* **Extract**:
I live in Lake Charles, La with my sweet beagle mix, Sophie. I enjoy vibing to good music, creating content, and being at peace. I have anxiety and depression and I have had both for quite some time now. I am very passionate about helping other women with anxiety and depression reach their full potential. I put all of my efforts into helping other women see how amazing they are!
I created this blog to inspire everyone who lands on it. I expect my readers, which are majority women, to leave my blog feeling empowered and not alone.
Anxiety and depression didn't make me worthless, inadequate, weak, etc. If anything, it showed me that I had strength! I was not ashamed about my mental health conditions anymore. I started getting professional help, practiced gratitude, and learned to appreciate life and live in the moment.
Now? No one would even guess that I have anxiety and depression unless I told them or they found my blog. I live my life fearlessly and it's definitely my best life. That's why I created my blog by the way. To help women like you achieve the same goal aka manifest your dream life!
At the age of 14, that's where it all began. Life wasn't quite normal to me back then because I was always the different one. Because of my panic attacks and mood swings, I always stood out. Dealing with anxiety and depression at such a young age was frightening because I didn't know what the hell was going on with my mind and body. As I grew older, the symptoms of anxiety and sadness increased severely. And that's when I was diagnosed with generalized anxiety disorder and depression. I'm not going to sit here and tell you I held it all together because I didn't. Truth is, I was ashamed and angry at everyone in the world. I questioned myself daily. Because of my anxiety and depression, I used to feel so inadequate and worthless. Even with all the support in the world from family and friends, I just felt so alone. I assumed that something was wrong with me not realizing everybody has at least something wrong with them! But one day I woke up and my life took a turn for the good.

* **Excerpted records**:
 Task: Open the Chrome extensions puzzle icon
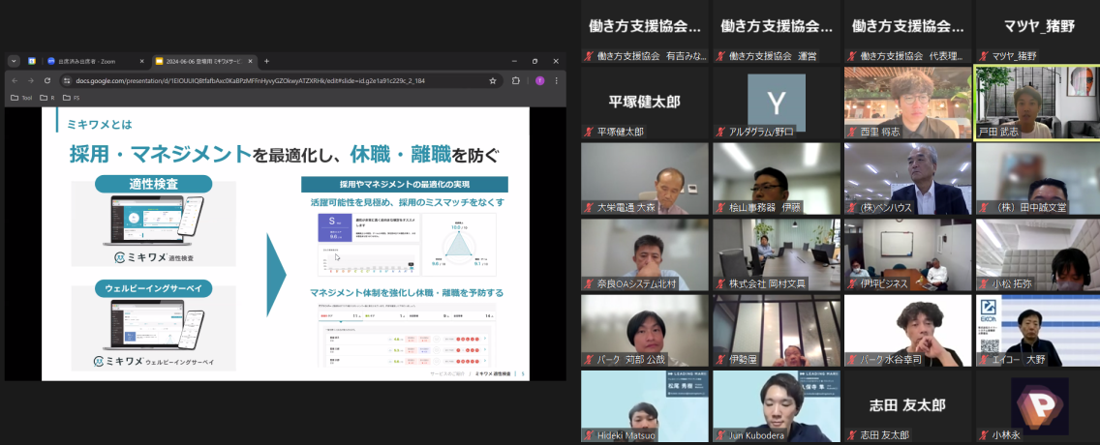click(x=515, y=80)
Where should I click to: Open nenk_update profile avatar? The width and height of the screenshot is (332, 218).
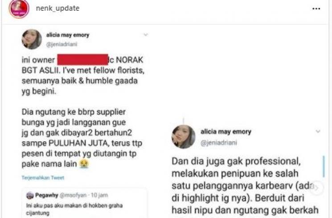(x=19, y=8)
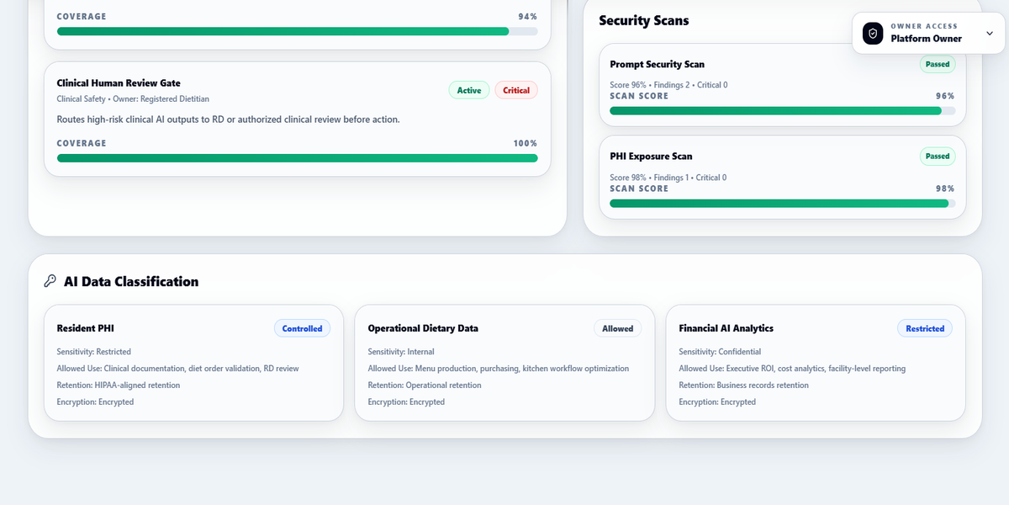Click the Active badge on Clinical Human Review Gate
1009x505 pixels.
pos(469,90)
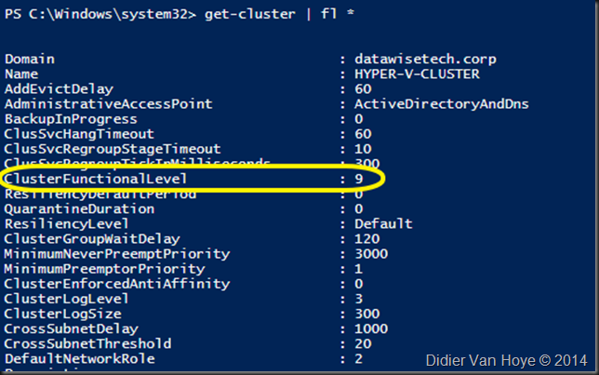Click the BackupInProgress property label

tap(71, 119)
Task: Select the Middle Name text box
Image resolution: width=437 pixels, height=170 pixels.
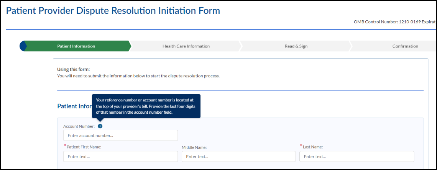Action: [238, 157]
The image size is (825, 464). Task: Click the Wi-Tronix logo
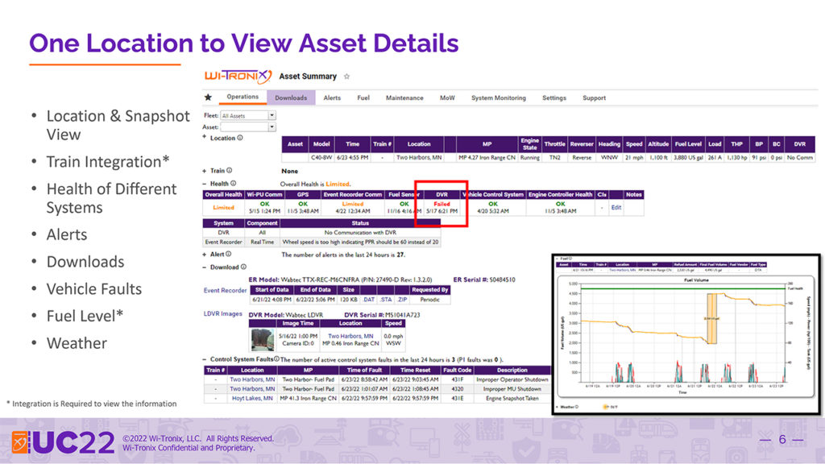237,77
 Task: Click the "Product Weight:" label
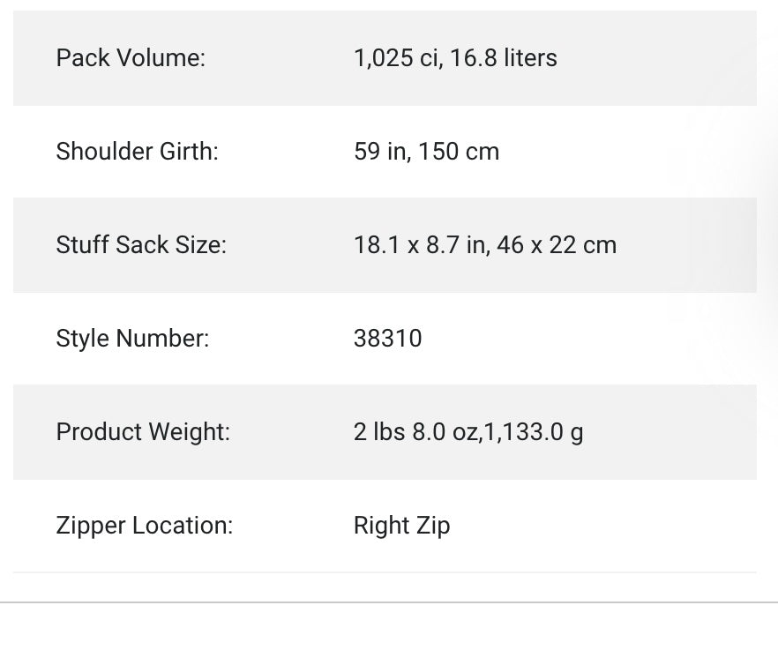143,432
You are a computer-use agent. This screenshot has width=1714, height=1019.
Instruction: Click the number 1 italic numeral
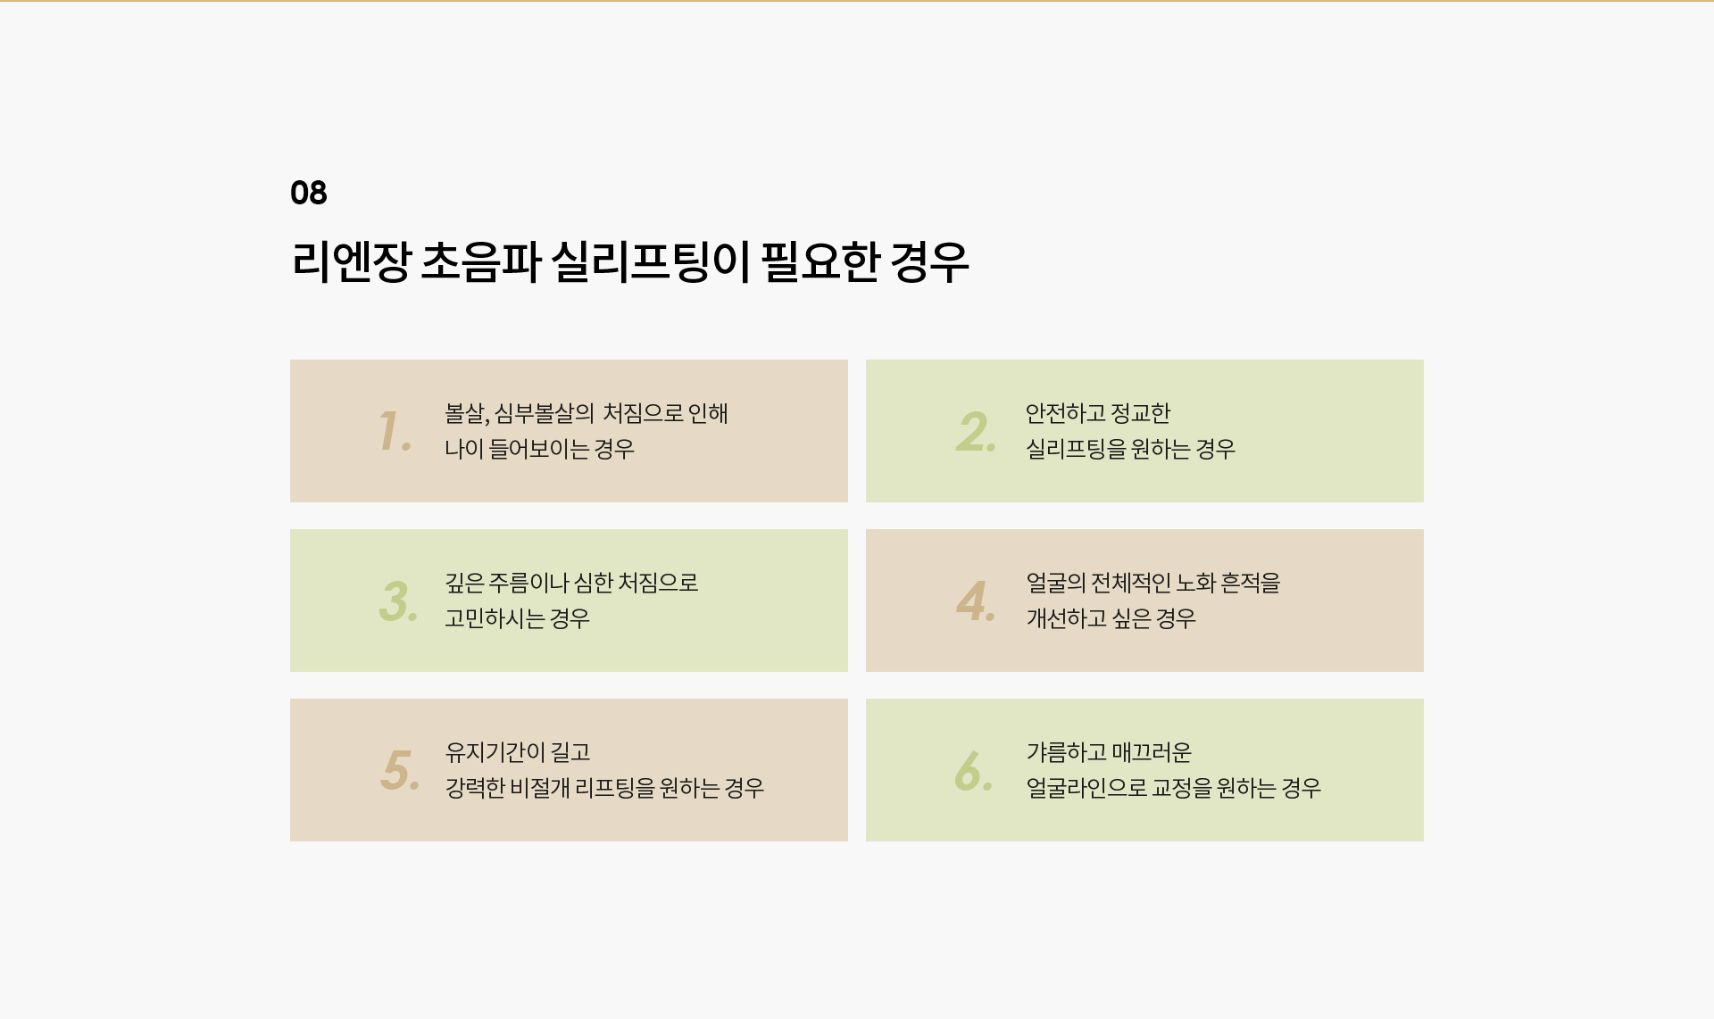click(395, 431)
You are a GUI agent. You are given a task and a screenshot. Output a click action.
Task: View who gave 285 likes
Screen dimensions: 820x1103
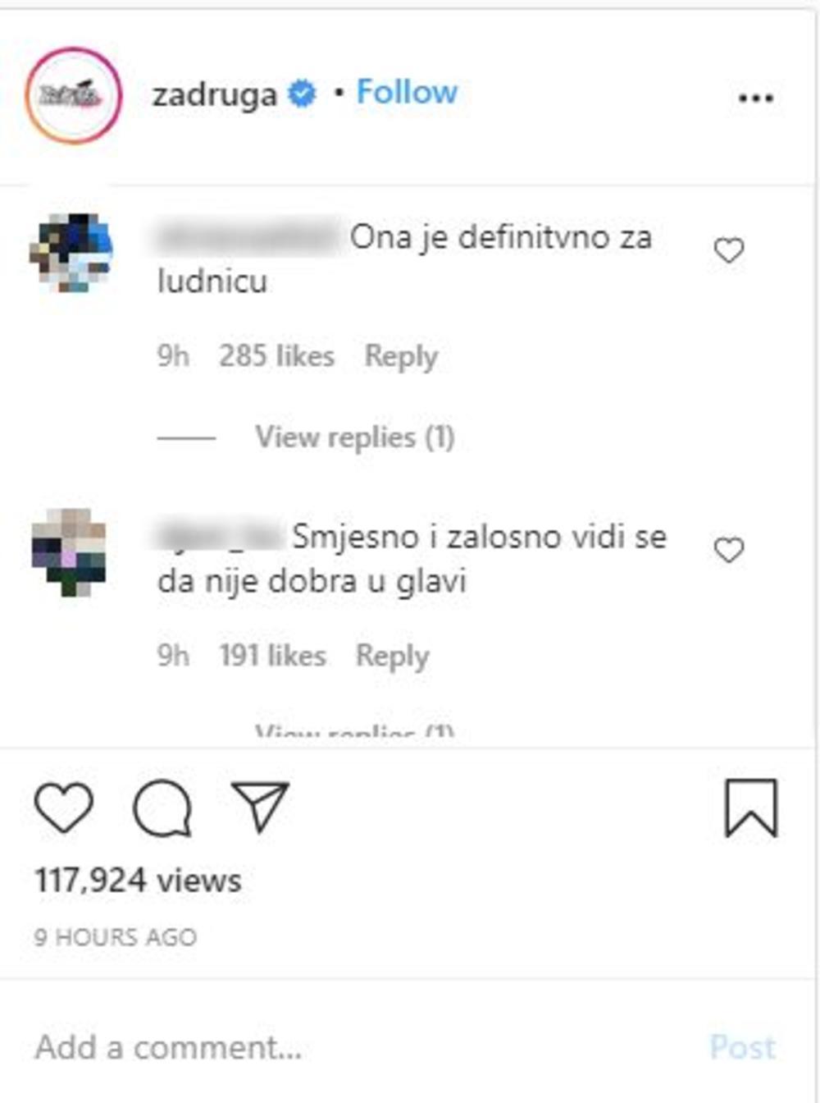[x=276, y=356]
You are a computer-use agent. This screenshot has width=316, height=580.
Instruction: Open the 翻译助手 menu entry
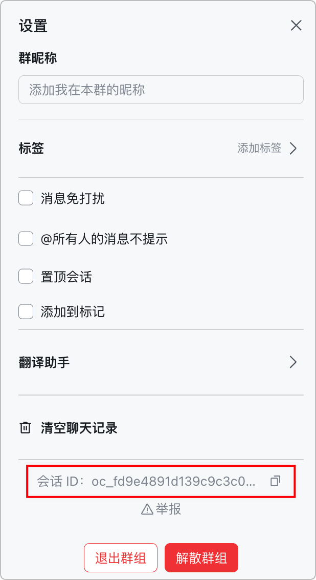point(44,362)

* **Set of tasks**:
1. Answer these questions about the blog introduction, using only what it states:
(a) What is the name of the writer's dog, and what kind of dog is it?
(b) At what age did the writer's anxiety and depression begin?
(c) What things did the writer start doing after no longer feeling ashamed of these conditions?
2. Summarize the blog introduction in two sentences.
3. From the blog introduction, extract the passage starting at "I live in Lake" and ending at "amazing they are!".

* **Response list**:
1.
(a) The dog is named Sophie, and it is a beagle mix.
(b) It began at the age of 14.
(c) The writer started getting professional help, practiced gratitude, and learned to appreciate life and live in the moment.

2. The writer, who lives in Lake Charles, La, has had anxiety and depression since age 14 and was later diagnosed with generalized anxiety disorder and depression, once feeling ashamed, worthless, and alone. After getting professional help, practicing gratitude, and learning to live in the moment, the writer now lives fearlessly and created the blog to help women with anxiety and depression feel empowered, not alone, and reach their full potential.

3.
I live in Lake Charles, La with my sweet beagle mix, Sophie. I enjoy vibing to good music, creating content, and being at peace. I have anxiety and depression and I have had both for quite some time now. I am very passionate about helping other women with anxiety and depression reach their full potential. I put all of my efforts into helping other women see how amazing they are!